36 years ago today, Neil Young released an album that harkened back to the sounds of his 1972 masterwork, Harvest, but which initially featured a problem in the mastering that resulted in the singer/songwriter buying 200,000 copies back from Warner Brothers, which he ultimately used as shingles for a barn roof. (Yes, really.)

Made mostly in Florida, albeit with a few key sessions in Nashville, Comes a Time was seen as such a return to form for Young that it only took a month for it to outsell all six albums that he’d released since Harvest.

In Jimmy McDonough’s Shakey, Young recalled that the album had “started out as a solo acoustic record, and then I went in to Warner Brothers and played it for Lenny (Waronker) and Mo (Ostin). Mo said, ‘We like it, but if you’re not in a hurry, why don’t you take it and see if you can put rhythm tracks on what you have. We just wanna hear you play with a band, too. If you don’t like it, fine. Give it a shot.’ Mo never makes suggestions, and he made that one. So it gave me something to do.”

As such, Young took the material he’d recorded at Triad Studios in Florida and traveled to Nashville, where he worked with Bobby Charles, Tim Drummond, Ben Keith, Karl “Junkyard” Himmel, Spooner Oldham, Rufus Thibodeaux, and – perhaps most notably – Nicolette Larson. “We sang on the same mike,” Larson told McDonough. “I could look in his eyes and keep up with him, and that’s as much rehearsal as he wants. Neil really wants you to read his mind and get the part.
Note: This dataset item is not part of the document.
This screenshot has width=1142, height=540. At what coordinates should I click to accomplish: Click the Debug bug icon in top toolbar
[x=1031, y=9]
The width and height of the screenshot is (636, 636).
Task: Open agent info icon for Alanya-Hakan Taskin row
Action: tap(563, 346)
My entrance on ‘Four Strong Winds’ is all over the map – Neil wouldn’t let you try it twice.” Despite Larson’s criticisms of her performance, “Four Strong Winds” ended up being the only hit single to emerge from Comes a Time, hitting #61 on the Billboard Hot 100.

Well, actually, that’s not entirely true: beyond the material recorded in Florida and Nashville, there are also a pair of Crazy Horse songs in the mix: “Look Out for My Love” and “Lotta Love,” the latter of which would soon turn into a top-10 single and the biggest hit of Larson’s career.

In Shakey, McDonough somewhat teasingly suggested that Comes a Time is “certainly a contender for the unlikely title of the happiest record Neil Young has ever made.” Give it a spin and see if you agree.